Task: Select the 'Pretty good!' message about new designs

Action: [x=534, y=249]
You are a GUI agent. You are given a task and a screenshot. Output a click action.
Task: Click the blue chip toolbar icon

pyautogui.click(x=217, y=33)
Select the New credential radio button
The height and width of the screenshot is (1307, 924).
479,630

* **What to produce**
Return each record exactly as given.

* **Solved problem**
Task: Select the 'Pretty good!' message about new designs

Action: [x=534, y=249]
You are a GUI agent. You are given a task and a screenshot. Output a click action.
Task: Click the blue chip toolbar icon

pyautogui.click(x=217, y=33)
Select the New credential radio button
The height and width of the screenshot is (1307, 924).
479,630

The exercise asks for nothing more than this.